Cette préicision nous semble rassurante et conforme à la méthode du faisceau d'indices établie par la jurisprudence. S'agissant cependant de la trésorerie affectée à l'activité du groupe, elle fait néanmoins l'objet de discussions fréquentes avec l'administration fiscale dans le cadre de contrôles fiscaux.

L’apport majeur de la mise à jour du BOFIP a trait aux actifs immobiliers (immeubles, SCI) détenus par la holding animatrice et affectés aux filiales contrôlées et animées.

En effet, jusqu’à présent, l’administration fiscale refusait de prendre en considération ces actifs immobiliers dans l’appréciation du critère de prépondérance malgré leur affectation aux filiales contrôlées et animées. Ce refus avait été réaffirmé en septembre 2022 lors d’une conférence IACF à Montpellier, l’administration fiscale en faisant une question de principe.

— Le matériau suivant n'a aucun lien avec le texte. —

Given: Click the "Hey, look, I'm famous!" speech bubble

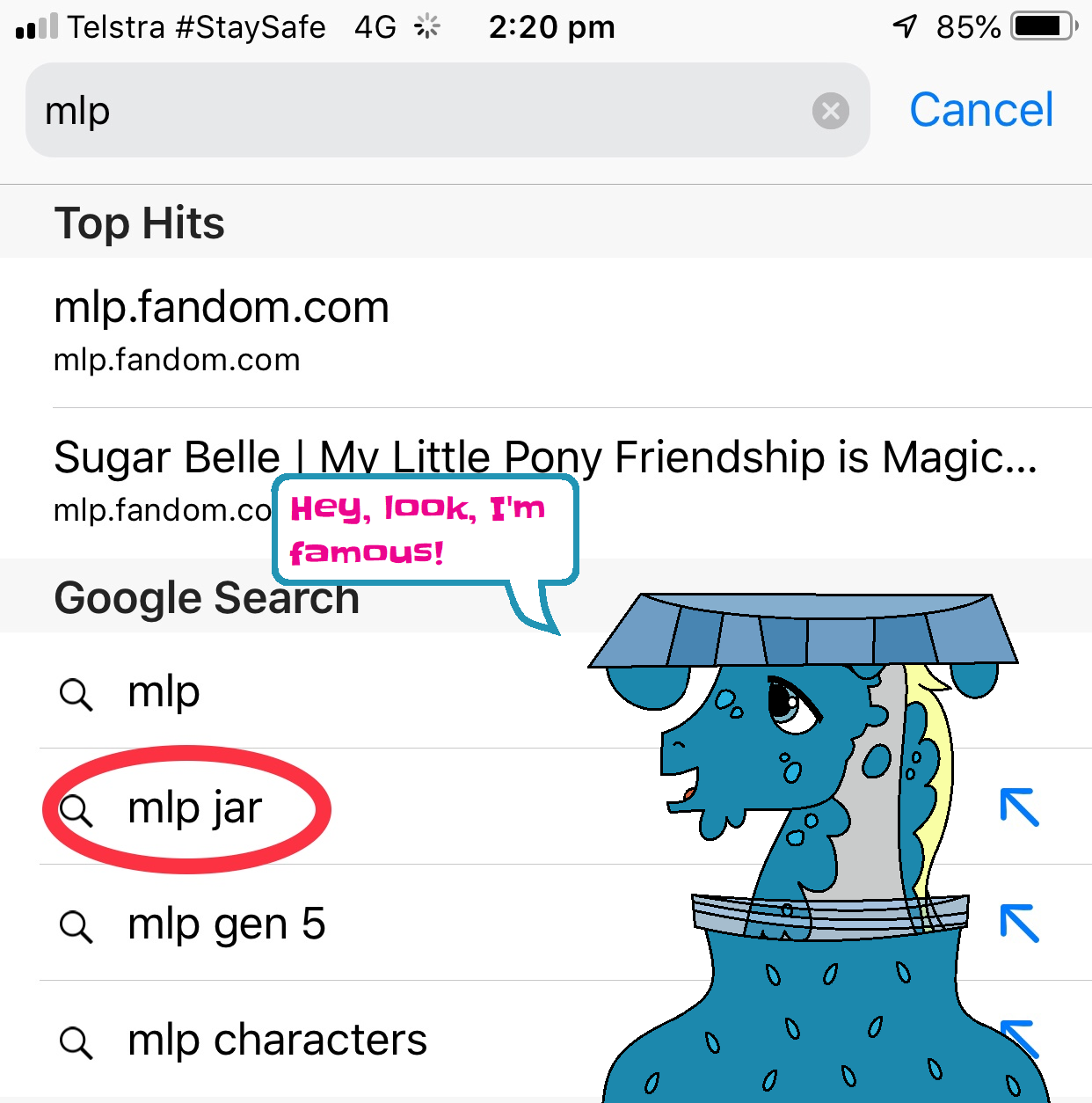Looking at the screenshot, I should coord(425,530).
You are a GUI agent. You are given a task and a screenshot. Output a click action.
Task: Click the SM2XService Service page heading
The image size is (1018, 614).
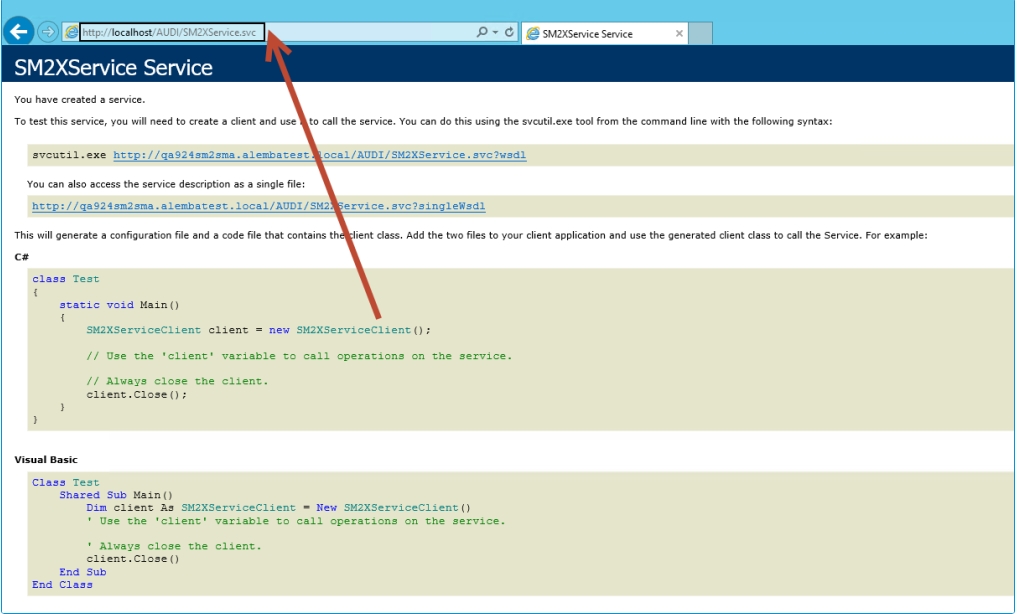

Le BOFIP indique désormais que « il est admis de retenir comme étant affectée à l’activité d’animation de la holding, la valeur vénale des immeubles ou parties d’immeubles qu’elle détient (ou la fraction de la valeur vénale des titres qu’elle détient dans une filiale foncière qu’elle contrôle, représentative des immeubles ou parties d’immeuble) et qui sont donnés en location exclusivement pour l’exercice de l’activité industrielle, commerciale, artisanale, agricole ou libérale d’une filiale animée du groupe. En revanche, sont exclus les immeubles ou parties d’immeuble loués à une société non contrôlée du groupe ou qui n’exerce pas une activité opérationnelle, ou encore à une société tierce .

Ainsi, dans le cas où une holding détiendrait à 100 % une société civile immobilière (SCI) qui donne en location un immeuble à une société du groupe contrôlée et animée pour l’exploitation de l’activité industrielle de cette société, dont la holding détient 80 %, la fraction de la valeur vénale des parts de la SCI représentative de l'immeuble loué est retenue à hauteur de 100 %, et non de 80 % ».

Une fois n’est pas coutume, les précisions apportées sur la mise à jour du BOFIP relatif aux pactes Dutreil s’avèrent plutôt favorables aux contribuables sans pour autant répondre à l'ensemble des interrogations.